FILÓSOFO JOSÉ ALCIMAR*: ISAÍAS, O PROFETA DO MESSIAS VERDADEIRO
Por José Alcimar de Oliveira*
01. São belas, verdadeiras e fortes as palavras do Grande Profeta
Isaías. A verdade é da ordem da beleza e também o modo de ser do real.
Jesus de Nazaré faz do Profeta Isaías a referência programática de sua
missão. Não é à toa que em Lc 4, 16-19 encontramos o relato de que Jesus,
num sábado, na pequena Nazaré onde ele foi criado, entra numa sinagoga
para rezar e faz a leitura pública de um texto de Isaías. Chamar Nazaré de
cidade é um exagero. Na verdade, era um povoado e, pior, vítima de
reconhecida e construída má fama, haja vista que por diversas vezes
chegava aos ouvidos do Nazareno o preconceito corrente que repetia: pode
vir alguma coisa boa de Nazaré?
02. Sim, pode. E veio.
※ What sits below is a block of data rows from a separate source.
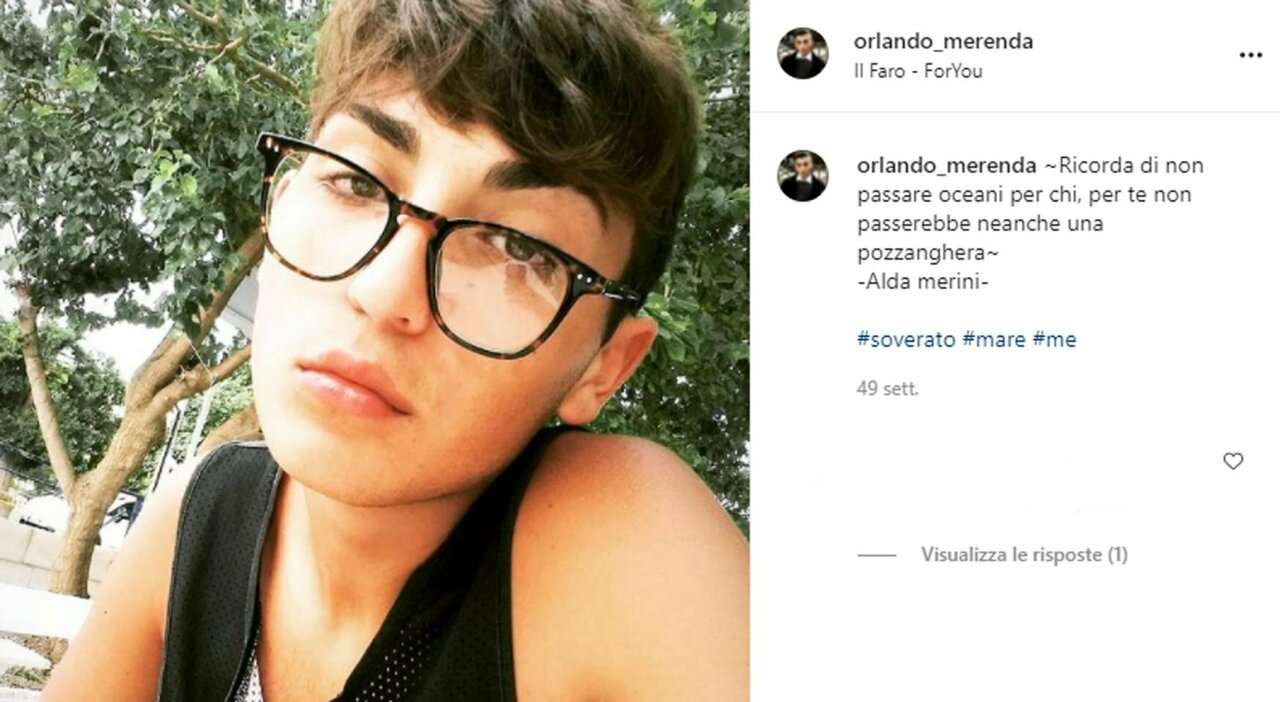Open the Il Faro - ForYou location

coord(918,72)
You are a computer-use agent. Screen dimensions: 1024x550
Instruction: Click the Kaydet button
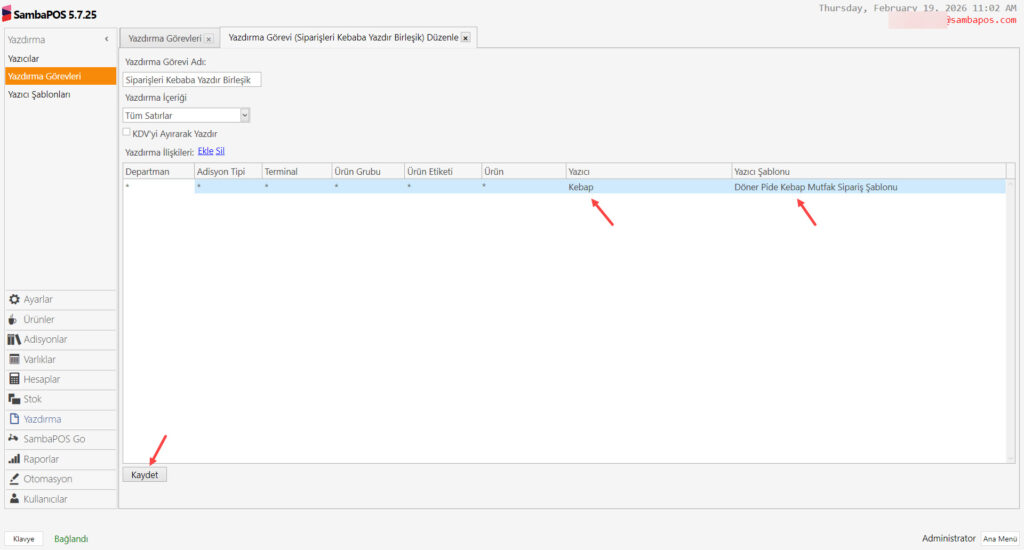point(145,475)
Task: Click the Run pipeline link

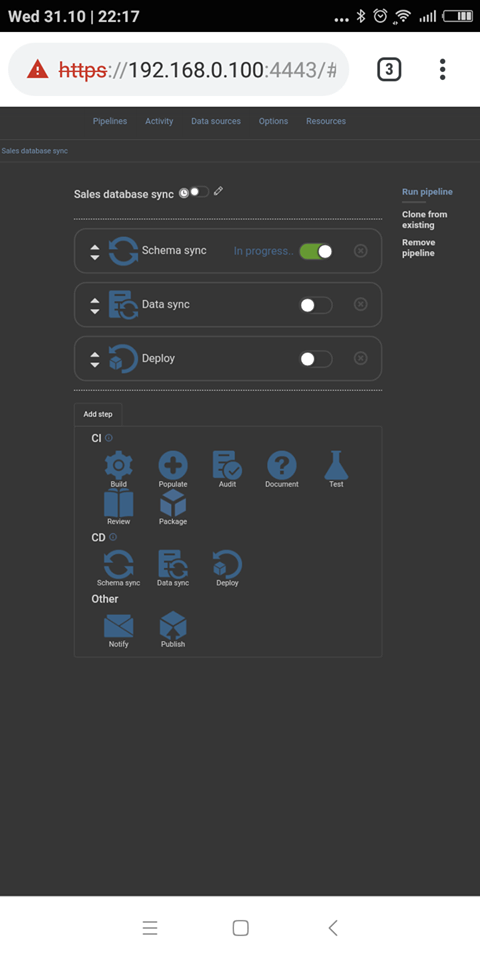Action: click(x=427, y=192)
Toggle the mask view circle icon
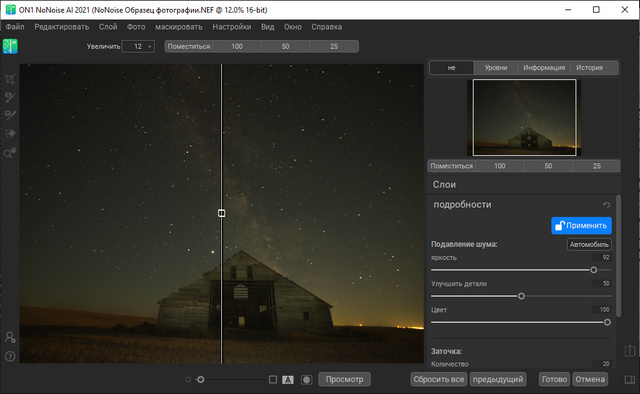Viewport: 640px width, 394px height. point(306,380)
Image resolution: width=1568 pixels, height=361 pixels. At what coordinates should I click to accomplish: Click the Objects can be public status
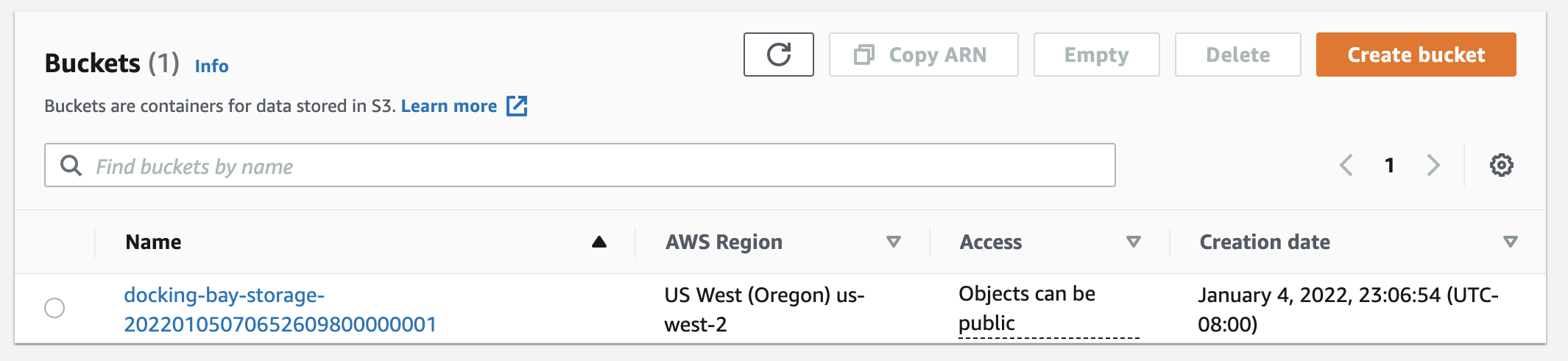[x=1027, y=309]
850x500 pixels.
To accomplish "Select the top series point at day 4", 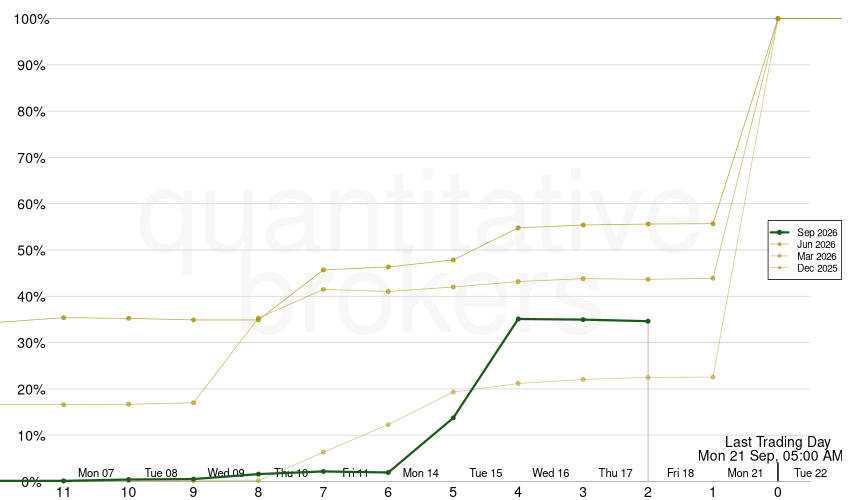I will 518,228.
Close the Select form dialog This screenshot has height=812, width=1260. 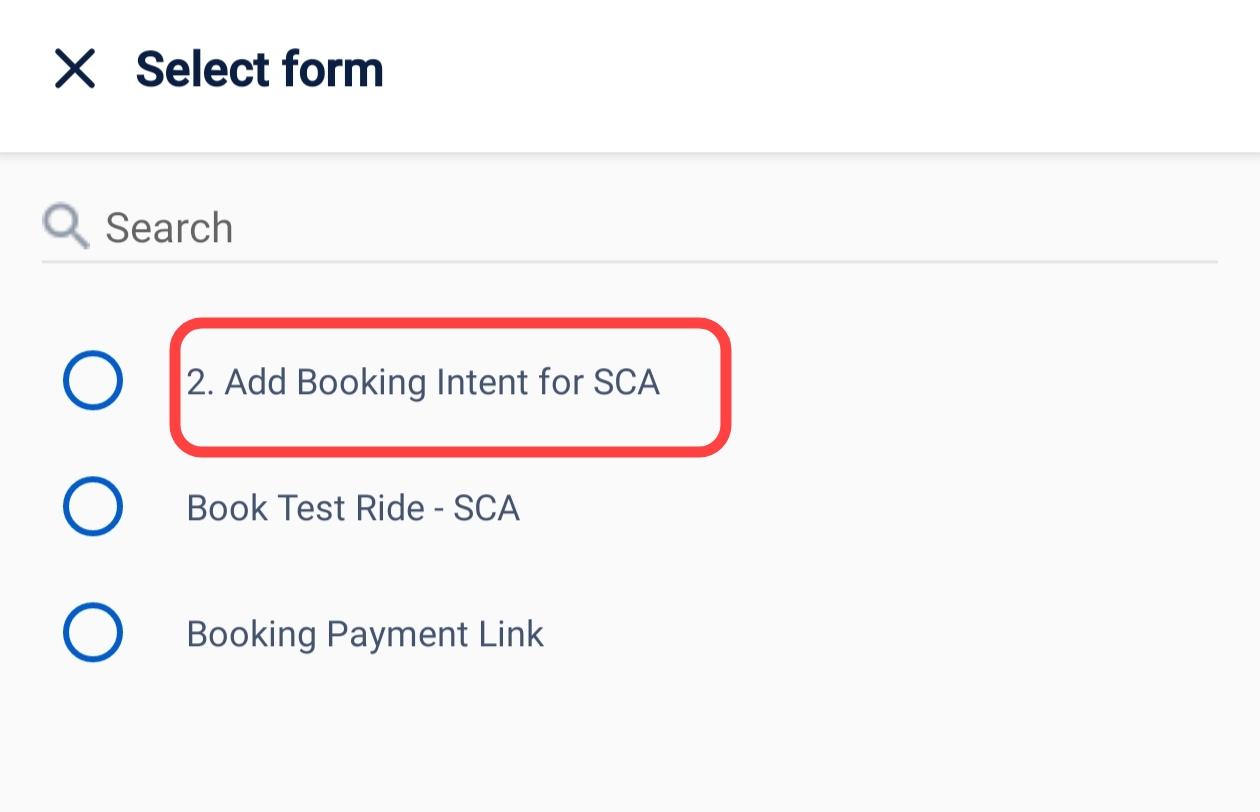(x=75, y=70)
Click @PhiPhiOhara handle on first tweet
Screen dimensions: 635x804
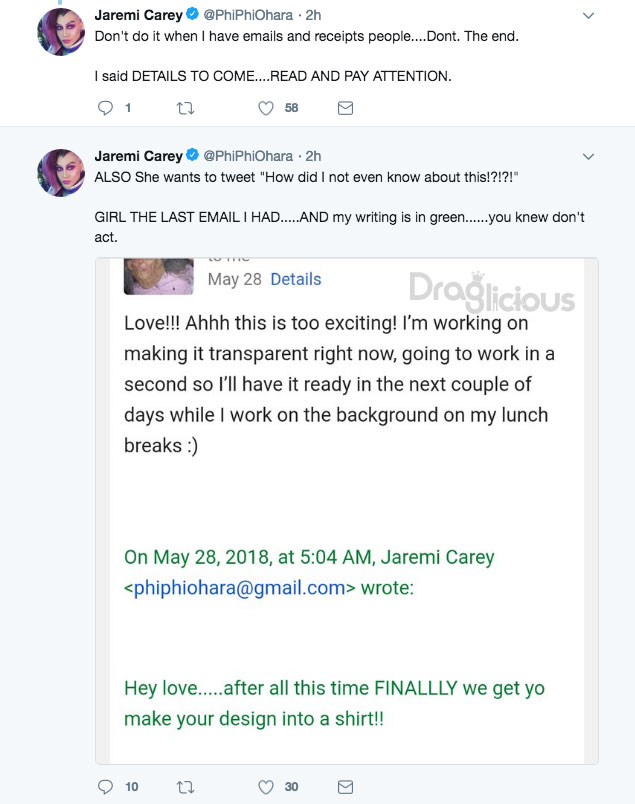tap(248, 16)
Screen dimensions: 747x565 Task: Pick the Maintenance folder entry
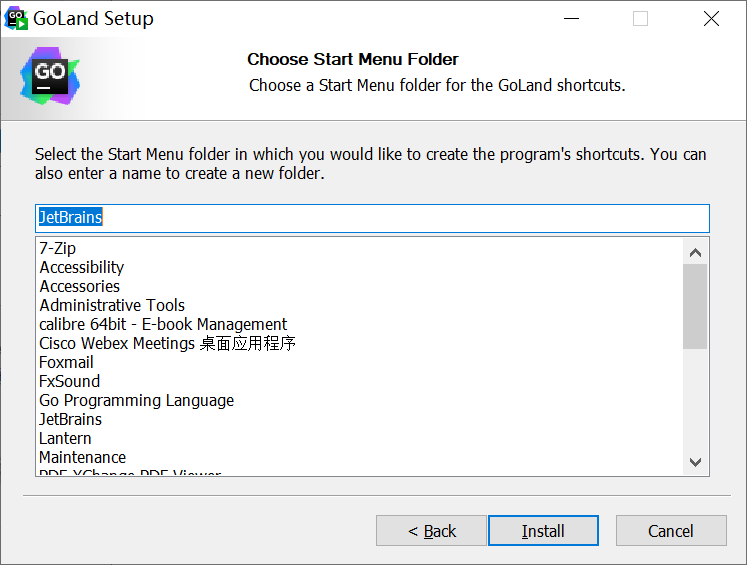click(82, 457)
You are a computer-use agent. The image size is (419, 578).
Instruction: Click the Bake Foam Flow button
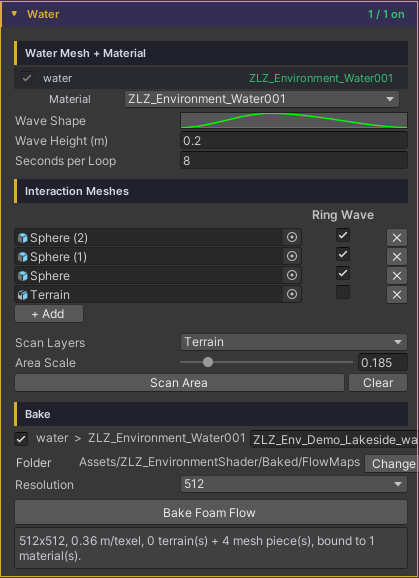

De Nazaré veio o melhor para o mundo.
Assim como Patativa deu nome à sua pequena Assaré, no Ceará, também
Jesus universalizou a Nazaré em que aprendeu o valor da vida partilhada
com os pobres.
03. Ao entrar na sinagoga lhe dão um livro, escrito na forma de um
rolo, e Ele escolhe para ler esta passagem do Profeta Isaías:
O Espírito do Senhor está sobre mim, porque me ungiu; enviou-me
para anunciar a Boa Nova aos pobres, para sarar os contritos de coração,
para anunciar aos cativos a libertação, aos cegos a restauração da vista,
para pôr em liberdade os cativos, para publicar o ANO DA GRAÇA DO
SENHOR.
04. Ponho em caixa alta o final do texto acima porque ele resume o
sentido da missão de Jesus de Nazaré. Graça é força que procede do
Espírito e faz a liga ontológica entre o Deus do Povo e o Povo de Deus. A
publicação do Ano da Graça do Senhor, a partir daquele pequeno povoado
em terras palestinas, não se confunde com um outdoor, ou uma nota
publicitária paga.
05. Estamos diante de um projeto utópico em ato. Ali ele torna
público o projeto de sua vida, que também lhe vai custar a vida, em razão
de uma injusta e dupla condenação: pelo fundamentalismo religioso e
hipócrita dos Doutores da Lei, de um lado, e pelas autoridades do Império
Romano, de outro.
06. Não podemos nos esquecer que a Palestina de Jesus, naquele
tempo, estava ocupada pelas forças imperiais romanas. Mas Jesus enfrenta
os dois poderes. Não negocia sua liberdade. É por isso que Santo Irineu
(nome que vem do grego eirenaios e que traduzimos por pacífico), que
viveu no século II depois de Cristo, afirma que Jesus de Nazaré foi o único
homem livre da história.
07. Na liturgia da missa de minha ordenação sacerdotal, em 26 de
fevereiro de 1983, na Igreja de São Jorge, em Manaus, escolhi como leitura
este belo texto escrito por Lucas. A burguesia costuma repetir que os anos
de 1980 perfizeram a década perdida. Digo o contrário: foram anos
luminosos, de lutas e conquistas sociais. Porque onde há luta por justiça e
direitos coletivos, há luz. Ninguém apaga a verdade da história: da luta
pelas diretas, da Constituição de 1988, das Pastorais Libertadoras, das
Comunidades Eclesiais de Base, da Teologia Latino-Americana da
Libertação.
Anos de semeadura libertária. Estas sementes, a despeito das
cinzas produzidas pelo neoliberalismo, continuam vivas como brasas à
espera de um sopro coletivo.
*José Alcimar de Oliveira, teólogo sem cátedra, em Manaus, AM, 05 de fevereiro de 2021.